CAIRO (Reuters) - The United Arab Emirates (UAE) will suspend travellers from Liberia, Sierra Leone and Namibia from entering the country on national and foreign flights, effective 23:59 p.m. on Monday, June 21, state news agency WAM reported on Saturday, citing a statement by the General Civil Aviation Authority (GCAA).
The GCAA said the restrictions would also include transit passengers, with the exception of transit flights travelling to the UAE and bound for those countries.
Cargo flights between those countries and the UAE will continue, as usual, the statement added.
It said the restrictions were being introduced to limit the spread of COVID-19.
The GCAA added that exemptions to its decision include: UAE nationals, their first-degree relatives, diplomatic missions, official delegations, business jets - after getting prior approvals - and golden and silver residency permit holders, in addition to those who work essential jobs.
Those who are exempted will still have to take a PCR test at the airport and enter a mandatory 10-day quarantine.

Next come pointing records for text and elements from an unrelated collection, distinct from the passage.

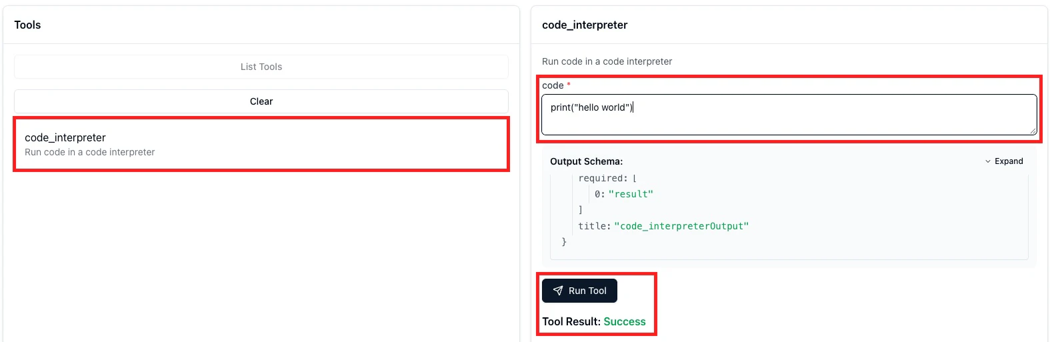Run the tool with the Run Tool button
This screenshot has width=1050, height=342.
[x=579, y=291]
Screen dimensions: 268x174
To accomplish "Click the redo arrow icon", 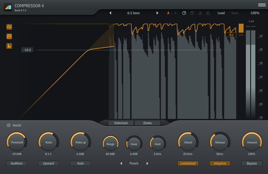I will (208, 13).
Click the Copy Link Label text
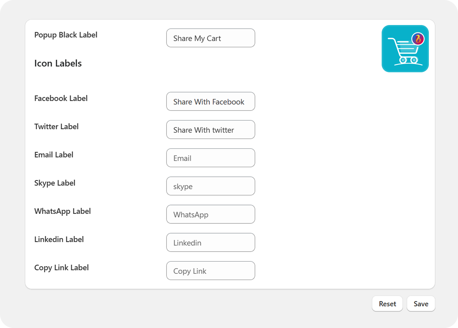 click(x=61, y=268)
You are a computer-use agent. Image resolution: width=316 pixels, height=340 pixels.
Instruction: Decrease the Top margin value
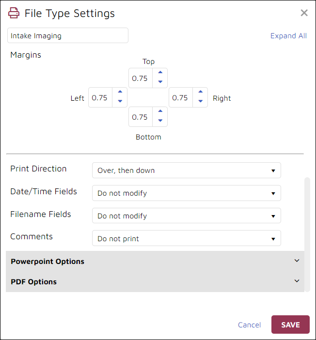[x=160, y=82]
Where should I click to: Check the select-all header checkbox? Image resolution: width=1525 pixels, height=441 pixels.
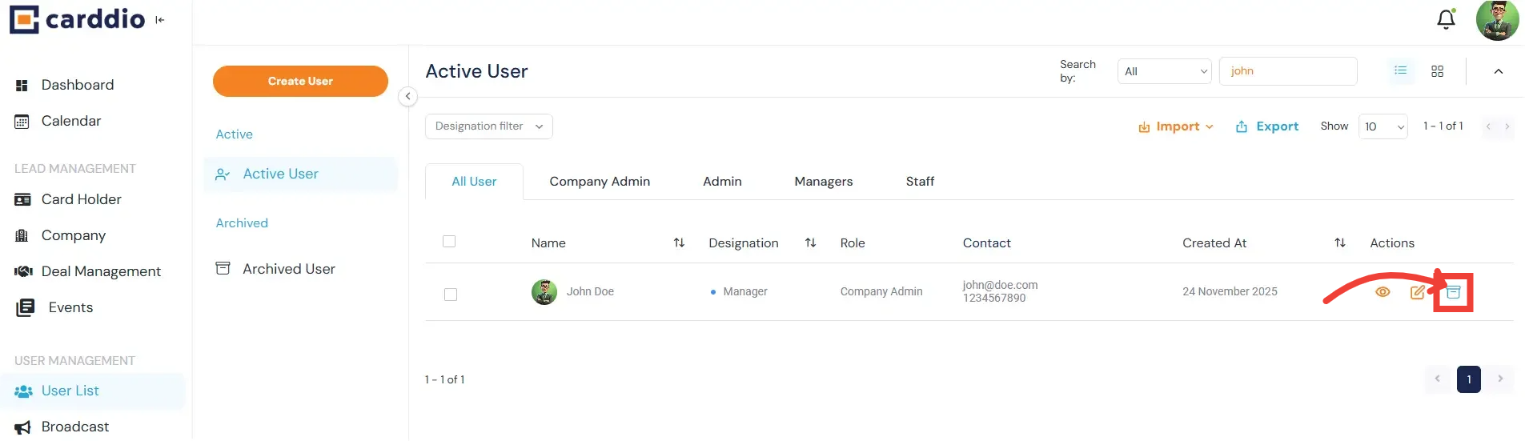449,242
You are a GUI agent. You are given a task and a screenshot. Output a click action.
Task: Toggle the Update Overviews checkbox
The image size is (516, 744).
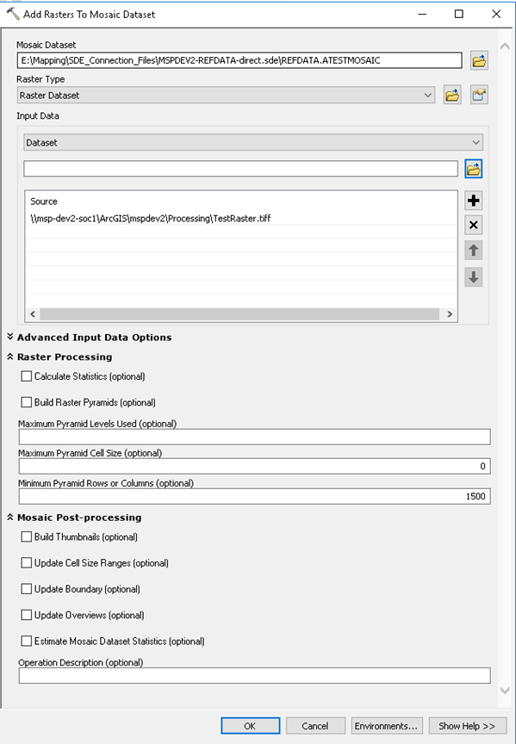tap(26, 615)
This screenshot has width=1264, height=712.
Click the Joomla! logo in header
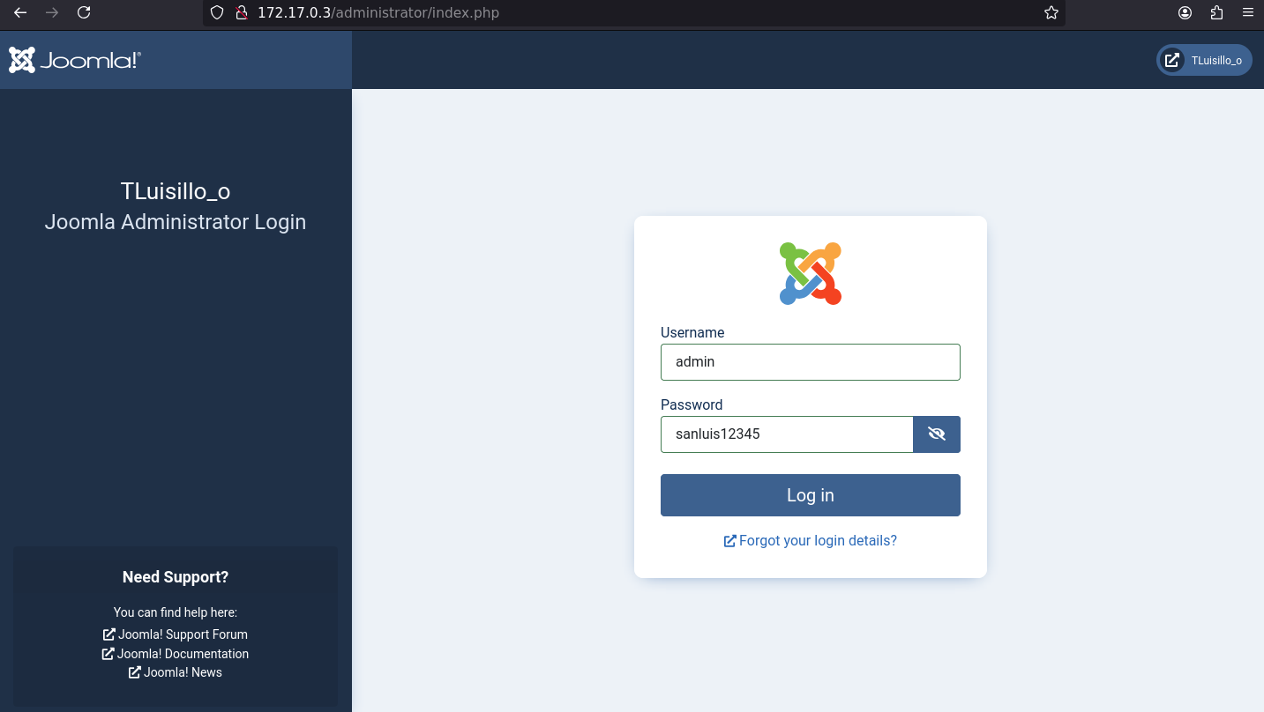pyautogui.click(x=75, y=60)

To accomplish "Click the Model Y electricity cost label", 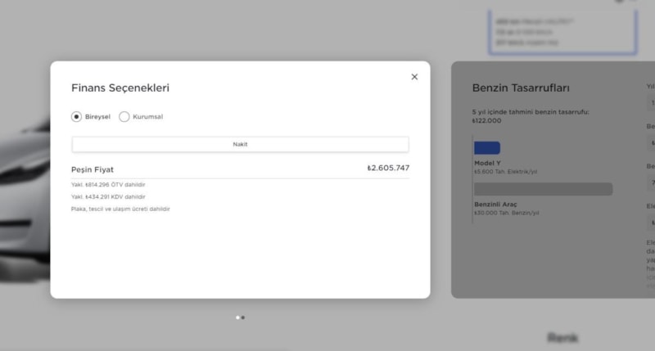I will click(x=505, y=172).
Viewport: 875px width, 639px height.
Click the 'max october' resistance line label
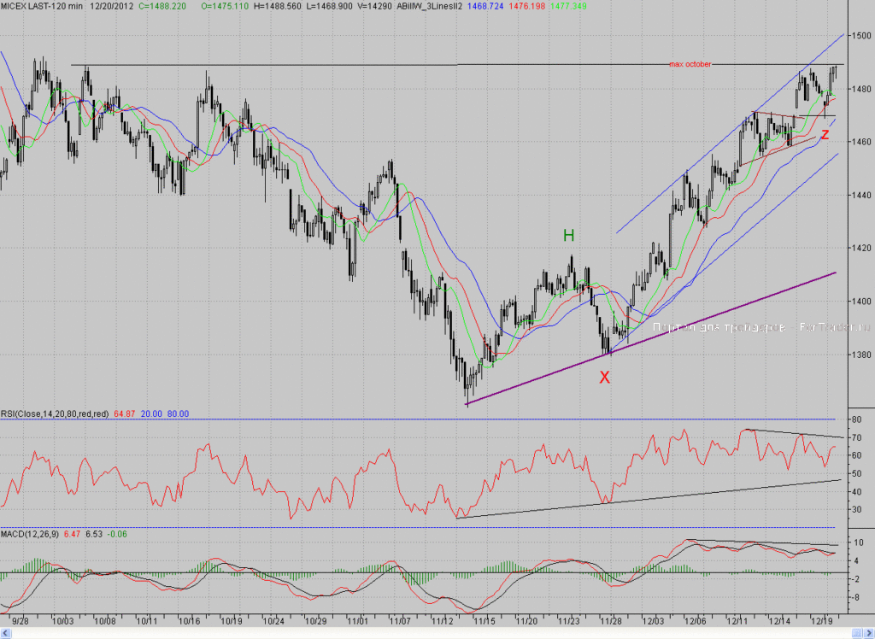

Separately, Dubai's Supreme Committee of Crisis and Disaster Management said on Saturday it would allow travellers from South Africa, who have received two doses of a UAE-approved vaccine, to enter Dubai starting from June 23, WAM said.
Travellers from India, who have valid residence visas and have received two doses of a UAE-approved vaccine, will also be allowed in the emirate.
Meanwhile, travellers from Nigeria must only present a negative PCR test taken 48 hours prior to departure and will also undergo another PCR test on arrival in Dubai, WAM added.